_Exercise goal_
What do the lines say from the start of the entries through the one containing "[menuitem] (22, 13)"? Repeat them exactly.

─── Available data

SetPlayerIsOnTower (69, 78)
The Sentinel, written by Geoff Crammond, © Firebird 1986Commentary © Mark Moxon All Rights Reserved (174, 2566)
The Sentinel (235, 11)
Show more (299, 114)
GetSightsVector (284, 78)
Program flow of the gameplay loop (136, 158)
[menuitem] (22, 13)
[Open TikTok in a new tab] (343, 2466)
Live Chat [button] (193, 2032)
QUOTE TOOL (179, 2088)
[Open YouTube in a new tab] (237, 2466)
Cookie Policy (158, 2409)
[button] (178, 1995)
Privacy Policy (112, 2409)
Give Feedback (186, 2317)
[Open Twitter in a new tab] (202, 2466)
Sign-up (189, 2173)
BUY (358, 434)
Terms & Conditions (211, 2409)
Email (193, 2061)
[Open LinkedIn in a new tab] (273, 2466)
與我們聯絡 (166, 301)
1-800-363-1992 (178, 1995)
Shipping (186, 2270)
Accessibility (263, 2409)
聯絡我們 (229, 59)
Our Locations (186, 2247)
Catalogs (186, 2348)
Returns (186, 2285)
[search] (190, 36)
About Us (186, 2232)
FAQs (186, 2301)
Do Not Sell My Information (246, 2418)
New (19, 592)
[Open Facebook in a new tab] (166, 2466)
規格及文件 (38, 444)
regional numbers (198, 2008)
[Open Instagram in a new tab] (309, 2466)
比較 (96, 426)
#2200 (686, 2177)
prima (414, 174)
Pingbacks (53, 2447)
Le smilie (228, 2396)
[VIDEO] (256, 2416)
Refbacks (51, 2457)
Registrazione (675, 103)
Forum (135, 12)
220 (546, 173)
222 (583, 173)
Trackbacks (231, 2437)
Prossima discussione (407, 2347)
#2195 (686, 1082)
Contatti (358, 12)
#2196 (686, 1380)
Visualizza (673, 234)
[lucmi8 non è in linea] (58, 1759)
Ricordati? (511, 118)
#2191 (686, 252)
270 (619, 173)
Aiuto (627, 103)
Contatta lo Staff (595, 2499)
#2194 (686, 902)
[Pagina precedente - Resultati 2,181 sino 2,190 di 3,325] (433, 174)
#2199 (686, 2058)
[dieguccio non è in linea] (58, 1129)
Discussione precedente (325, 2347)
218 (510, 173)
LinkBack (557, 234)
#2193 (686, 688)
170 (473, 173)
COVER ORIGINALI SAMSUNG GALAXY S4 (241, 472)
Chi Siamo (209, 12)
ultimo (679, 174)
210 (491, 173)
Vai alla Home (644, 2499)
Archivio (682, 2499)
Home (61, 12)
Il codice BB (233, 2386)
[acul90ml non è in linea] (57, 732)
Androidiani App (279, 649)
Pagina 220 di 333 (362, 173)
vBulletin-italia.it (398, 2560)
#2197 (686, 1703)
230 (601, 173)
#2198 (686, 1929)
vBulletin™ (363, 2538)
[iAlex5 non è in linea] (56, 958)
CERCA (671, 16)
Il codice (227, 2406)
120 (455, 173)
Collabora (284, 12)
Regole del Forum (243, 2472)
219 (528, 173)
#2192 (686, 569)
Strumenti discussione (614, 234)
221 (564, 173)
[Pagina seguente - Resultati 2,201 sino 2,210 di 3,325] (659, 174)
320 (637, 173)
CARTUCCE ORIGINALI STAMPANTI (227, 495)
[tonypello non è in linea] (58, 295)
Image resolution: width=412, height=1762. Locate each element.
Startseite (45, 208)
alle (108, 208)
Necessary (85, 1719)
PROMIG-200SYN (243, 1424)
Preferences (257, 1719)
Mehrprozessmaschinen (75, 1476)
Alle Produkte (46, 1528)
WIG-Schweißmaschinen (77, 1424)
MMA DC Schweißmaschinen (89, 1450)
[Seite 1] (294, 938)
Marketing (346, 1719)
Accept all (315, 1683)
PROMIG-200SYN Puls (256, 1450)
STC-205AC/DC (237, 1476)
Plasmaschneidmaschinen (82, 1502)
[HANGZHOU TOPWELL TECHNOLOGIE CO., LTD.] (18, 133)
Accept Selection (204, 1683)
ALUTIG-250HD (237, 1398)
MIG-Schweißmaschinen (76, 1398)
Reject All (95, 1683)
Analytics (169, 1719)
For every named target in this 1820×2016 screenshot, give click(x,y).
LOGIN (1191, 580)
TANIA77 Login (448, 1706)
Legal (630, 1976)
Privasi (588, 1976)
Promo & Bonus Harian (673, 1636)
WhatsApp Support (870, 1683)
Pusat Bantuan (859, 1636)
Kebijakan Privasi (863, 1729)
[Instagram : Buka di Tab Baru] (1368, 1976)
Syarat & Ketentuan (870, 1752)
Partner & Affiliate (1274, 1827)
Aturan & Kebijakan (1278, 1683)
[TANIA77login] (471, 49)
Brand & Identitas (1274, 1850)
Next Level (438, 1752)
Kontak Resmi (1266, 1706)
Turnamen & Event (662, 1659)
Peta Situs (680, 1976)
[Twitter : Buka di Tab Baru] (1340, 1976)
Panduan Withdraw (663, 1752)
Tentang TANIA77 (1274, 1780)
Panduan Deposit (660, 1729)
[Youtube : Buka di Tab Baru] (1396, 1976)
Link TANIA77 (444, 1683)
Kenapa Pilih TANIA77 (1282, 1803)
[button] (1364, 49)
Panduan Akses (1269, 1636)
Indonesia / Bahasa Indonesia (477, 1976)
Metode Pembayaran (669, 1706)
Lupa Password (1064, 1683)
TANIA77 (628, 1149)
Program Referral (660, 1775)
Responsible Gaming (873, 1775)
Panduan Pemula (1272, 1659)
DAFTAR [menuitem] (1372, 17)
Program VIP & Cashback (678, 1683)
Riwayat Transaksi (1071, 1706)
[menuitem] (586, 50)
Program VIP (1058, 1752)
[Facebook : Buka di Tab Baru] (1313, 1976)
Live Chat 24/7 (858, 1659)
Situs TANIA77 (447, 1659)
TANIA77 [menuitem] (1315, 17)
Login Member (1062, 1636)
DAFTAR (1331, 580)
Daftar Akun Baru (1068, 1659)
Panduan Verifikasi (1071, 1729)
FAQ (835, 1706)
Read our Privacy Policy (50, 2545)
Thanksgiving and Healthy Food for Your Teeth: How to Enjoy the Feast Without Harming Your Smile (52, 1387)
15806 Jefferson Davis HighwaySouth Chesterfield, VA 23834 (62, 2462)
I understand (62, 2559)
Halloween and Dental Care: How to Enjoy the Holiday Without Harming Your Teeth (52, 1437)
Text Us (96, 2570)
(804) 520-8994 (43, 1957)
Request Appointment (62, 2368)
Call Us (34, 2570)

──────

_Result of this task_
SetPlayerIsOnTower (69, 78)
The Sentinel, written by Geoff Crammond, © Firebird 1986Commentary © Mark Moxon All Rights Reserved (174, 2566)
The Sentinel (235, 11)
Show more (299, 114)
GetSightsVector (284, 78)
Program flow of the gameplay loop (136, 158)
[menuitem] (22, 13)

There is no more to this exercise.